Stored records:
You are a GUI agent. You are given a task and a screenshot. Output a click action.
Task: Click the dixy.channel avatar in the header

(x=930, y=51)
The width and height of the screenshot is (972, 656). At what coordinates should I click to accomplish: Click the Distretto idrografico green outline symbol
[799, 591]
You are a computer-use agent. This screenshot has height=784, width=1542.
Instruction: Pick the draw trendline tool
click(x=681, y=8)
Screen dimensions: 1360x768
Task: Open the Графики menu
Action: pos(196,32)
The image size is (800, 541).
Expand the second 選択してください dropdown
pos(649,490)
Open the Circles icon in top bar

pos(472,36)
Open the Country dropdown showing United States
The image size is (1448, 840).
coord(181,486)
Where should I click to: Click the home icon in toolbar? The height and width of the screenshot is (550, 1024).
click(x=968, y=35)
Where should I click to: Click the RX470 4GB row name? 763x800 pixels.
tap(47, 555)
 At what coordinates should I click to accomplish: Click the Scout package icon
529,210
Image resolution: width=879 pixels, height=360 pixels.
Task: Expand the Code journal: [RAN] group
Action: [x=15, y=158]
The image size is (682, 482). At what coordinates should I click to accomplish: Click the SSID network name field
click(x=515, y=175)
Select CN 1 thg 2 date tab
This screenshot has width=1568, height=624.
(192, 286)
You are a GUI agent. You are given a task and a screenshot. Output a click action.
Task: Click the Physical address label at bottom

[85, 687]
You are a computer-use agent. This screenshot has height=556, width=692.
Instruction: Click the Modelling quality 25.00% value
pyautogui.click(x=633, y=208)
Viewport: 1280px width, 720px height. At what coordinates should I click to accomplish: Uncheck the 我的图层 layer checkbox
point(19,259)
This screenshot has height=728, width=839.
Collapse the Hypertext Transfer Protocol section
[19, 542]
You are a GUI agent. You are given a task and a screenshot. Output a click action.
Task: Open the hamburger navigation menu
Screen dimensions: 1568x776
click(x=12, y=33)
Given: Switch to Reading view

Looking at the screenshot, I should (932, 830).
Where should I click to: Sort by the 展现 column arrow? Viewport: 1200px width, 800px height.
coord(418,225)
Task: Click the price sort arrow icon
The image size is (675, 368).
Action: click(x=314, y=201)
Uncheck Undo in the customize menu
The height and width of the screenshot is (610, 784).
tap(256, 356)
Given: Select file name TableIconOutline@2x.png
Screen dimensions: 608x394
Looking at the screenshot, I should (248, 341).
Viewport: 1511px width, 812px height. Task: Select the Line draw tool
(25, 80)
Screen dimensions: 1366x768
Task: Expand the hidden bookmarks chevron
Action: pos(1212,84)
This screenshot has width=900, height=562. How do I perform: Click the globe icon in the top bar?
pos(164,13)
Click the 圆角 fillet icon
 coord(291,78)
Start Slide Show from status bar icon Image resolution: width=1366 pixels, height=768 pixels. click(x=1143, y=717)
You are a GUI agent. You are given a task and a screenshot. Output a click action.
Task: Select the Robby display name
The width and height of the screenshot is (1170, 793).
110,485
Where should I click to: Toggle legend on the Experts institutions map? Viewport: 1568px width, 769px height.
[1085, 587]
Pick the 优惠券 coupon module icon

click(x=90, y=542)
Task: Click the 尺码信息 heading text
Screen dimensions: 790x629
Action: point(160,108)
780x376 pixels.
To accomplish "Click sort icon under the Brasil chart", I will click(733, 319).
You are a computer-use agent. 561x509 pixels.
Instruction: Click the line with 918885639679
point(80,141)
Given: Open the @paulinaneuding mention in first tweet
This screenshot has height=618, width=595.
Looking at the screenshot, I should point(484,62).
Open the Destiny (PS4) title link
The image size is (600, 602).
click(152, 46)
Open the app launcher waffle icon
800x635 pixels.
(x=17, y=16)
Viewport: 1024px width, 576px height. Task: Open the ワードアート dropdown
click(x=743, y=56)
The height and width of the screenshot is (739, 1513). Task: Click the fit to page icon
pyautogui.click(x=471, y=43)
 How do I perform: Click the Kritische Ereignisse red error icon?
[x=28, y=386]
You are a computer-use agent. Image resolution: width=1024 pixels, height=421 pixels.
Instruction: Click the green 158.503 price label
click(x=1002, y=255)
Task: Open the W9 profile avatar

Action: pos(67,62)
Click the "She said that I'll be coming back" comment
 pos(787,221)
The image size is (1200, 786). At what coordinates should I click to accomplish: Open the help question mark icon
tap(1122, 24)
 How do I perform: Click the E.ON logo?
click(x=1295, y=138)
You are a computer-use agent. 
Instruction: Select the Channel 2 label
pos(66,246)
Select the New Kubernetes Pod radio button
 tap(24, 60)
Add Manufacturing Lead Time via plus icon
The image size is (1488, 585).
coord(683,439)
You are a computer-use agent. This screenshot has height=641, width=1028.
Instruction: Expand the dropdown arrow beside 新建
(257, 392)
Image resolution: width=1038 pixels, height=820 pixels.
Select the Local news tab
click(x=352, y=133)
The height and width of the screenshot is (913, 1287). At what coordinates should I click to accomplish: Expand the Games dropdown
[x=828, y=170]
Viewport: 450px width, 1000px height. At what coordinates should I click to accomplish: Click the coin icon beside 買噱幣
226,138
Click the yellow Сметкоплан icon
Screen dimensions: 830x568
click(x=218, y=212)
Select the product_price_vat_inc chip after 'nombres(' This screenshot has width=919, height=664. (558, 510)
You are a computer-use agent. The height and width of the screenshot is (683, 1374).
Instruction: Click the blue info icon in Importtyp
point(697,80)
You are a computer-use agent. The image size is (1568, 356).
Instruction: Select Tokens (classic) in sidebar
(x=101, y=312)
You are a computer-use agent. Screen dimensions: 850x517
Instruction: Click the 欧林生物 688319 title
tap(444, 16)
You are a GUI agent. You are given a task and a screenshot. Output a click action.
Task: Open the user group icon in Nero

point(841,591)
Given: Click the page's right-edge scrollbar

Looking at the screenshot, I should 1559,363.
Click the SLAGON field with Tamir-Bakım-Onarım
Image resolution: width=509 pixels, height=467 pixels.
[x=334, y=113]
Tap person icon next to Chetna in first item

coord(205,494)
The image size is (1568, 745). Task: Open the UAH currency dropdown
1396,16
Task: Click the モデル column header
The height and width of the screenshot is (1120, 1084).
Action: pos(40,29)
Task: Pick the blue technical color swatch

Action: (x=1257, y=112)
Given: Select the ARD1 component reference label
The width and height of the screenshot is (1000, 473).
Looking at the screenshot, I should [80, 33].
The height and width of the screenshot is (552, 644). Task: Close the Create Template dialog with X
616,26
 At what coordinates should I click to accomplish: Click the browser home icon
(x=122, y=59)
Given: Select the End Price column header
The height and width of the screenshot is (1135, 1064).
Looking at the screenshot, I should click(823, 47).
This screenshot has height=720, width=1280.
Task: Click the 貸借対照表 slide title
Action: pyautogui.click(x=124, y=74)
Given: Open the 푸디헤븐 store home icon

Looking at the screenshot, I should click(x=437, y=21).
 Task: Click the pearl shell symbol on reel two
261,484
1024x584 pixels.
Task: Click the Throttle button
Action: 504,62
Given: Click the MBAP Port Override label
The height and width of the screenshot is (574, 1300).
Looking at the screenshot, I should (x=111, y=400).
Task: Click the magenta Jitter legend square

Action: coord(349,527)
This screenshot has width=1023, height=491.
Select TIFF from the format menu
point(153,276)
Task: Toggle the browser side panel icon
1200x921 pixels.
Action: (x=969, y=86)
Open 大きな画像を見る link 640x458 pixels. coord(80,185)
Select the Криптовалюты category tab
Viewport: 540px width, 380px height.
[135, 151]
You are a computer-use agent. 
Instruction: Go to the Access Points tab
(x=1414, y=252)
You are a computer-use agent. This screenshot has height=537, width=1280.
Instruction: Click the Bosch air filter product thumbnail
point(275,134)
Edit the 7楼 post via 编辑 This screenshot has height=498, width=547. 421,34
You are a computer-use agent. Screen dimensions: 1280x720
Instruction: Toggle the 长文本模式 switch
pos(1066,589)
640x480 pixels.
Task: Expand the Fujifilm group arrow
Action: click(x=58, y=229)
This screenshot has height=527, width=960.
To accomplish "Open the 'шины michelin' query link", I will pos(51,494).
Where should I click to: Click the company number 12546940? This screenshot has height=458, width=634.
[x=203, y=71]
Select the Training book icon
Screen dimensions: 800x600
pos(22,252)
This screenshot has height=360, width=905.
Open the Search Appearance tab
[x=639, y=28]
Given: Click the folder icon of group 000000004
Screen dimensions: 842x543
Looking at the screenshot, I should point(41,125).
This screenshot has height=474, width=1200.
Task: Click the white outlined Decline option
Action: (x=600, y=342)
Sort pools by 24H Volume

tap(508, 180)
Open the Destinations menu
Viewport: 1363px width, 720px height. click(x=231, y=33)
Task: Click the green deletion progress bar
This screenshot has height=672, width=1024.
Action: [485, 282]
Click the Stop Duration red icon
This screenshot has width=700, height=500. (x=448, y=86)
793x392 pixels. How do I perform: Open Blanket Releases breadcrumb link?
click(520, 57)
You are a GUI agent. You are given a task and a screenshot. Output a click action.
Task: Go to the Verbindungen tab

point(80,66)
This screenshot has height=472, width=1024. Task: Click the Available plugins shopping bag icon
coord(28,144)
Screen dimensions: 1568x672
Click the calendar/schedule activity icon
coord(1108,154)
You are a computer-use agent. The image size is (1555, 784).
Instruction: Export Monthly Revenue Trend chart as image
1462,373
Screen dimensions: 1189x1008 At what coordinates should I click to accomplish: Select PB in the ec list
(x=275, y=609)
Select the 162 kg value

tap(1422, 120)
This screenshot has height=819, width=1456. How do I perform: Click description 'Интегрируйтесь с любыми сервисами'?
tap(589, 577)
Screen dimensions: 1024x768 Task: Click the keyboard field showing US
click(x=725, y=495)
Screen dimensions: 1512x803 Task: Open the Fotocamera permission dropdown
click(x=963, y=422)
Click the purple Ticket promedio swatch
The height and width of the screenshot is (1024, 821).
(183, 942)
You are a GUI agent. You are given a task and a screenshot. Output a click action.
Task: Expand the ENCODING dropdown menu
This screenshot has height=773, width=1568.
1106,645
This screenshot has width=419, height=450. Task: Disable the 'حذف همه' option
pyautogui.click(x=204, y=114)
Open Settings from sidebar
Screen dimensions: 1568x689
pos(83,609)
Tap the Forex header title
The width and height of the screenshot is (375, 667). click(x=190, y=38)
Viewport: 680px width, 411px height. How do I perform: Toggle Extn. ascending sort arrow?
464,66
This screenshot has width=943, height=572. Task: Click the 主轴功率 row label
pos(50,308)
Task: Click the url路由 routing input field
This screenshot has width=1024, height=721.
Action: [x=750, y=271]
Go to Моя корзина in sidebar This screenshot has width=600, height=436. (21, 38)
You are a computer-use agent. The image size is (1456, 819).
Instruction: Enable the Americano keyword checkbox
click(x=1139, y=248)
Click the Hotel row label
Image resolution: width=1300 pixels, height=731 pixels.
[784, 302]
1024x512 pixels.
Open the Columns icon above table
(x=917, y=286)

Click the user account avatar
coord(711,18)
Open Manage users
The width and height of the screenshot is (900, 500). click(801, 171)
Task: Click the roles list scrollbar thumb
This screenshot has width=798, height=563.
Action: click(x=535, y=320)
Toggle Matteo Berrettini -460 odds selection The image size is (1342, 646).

> **What you have to do**
Here the output must be the lines above from the line with "Instruction: Go to the Access Points tab" to the line with "Screen dimensions: 1568x672", both included, duplicated word for word and nothing else.

> **Solution to this problem**
Instruction: Go to the Access Points tab
(x=1414, y=252)
You are a computer-use agent. This screenshot has height=537, width=1280.
Instruction: Click the Bosch air filter product thumbnail
point(275,134)
Edit the 7楼 post via 编辑 This screenshot has height=498, width=547. 421,34
You are a computer-use agent. Screen dimensions: 1280x720
Instruction: Toggle the 长文本模式 switch
pos(1066,589)
640x480 pixels.
Task: Expand the Fujifilm group arrow
Action: click(x=58, y=229)
This screenshot has height=527, width=960.
To accomplish "Open the 'шины michelin' query link", I will pos(51,494).
Where should I click to: Click the company number 12546940? This screenshot has height=458, width=634.
[x=203, y=71]
Select the Training book icon
Screen dimensions: 800x600
pos(22,252)
This screenshot has height=360, width=905.
Open the Search Appearance tab
[x=639, y=28]
Given: Click the folder icon of group 000000004
Screen dimensions: 842x543
Looking at the screenshot, I should point(41,125).
This screenshot has height=474, width=1200.
Task: Click the white outlined Decline option
Action: (x=600, y=342)
Sort pools by 24H Volume

tap(508, 180)
Open the Destinations menu
Viewport: 1363px width, 720px height. click(x=231, y=33)
Task: Click the green deletion progress bar
This screenshot has height=672, width=1024.
Action: [485, 282]
Click the Stop Duration red icon
This screenshot has width=700, height=500. (x=448, y=86)
793x392 pixels. How do I perform: Open Blanket Releases breadcrumb link?
click(520, 57)
You are a GUI agent. You are given a task and a screenshot. Output a click action.
Task: Go to the Verbindungen tab

point(80,66)
This screenshot has height=472, width=1024. Task: Click the Available plugins shopping bag icon
coord(28,144)
Screen dimensions: 1568x672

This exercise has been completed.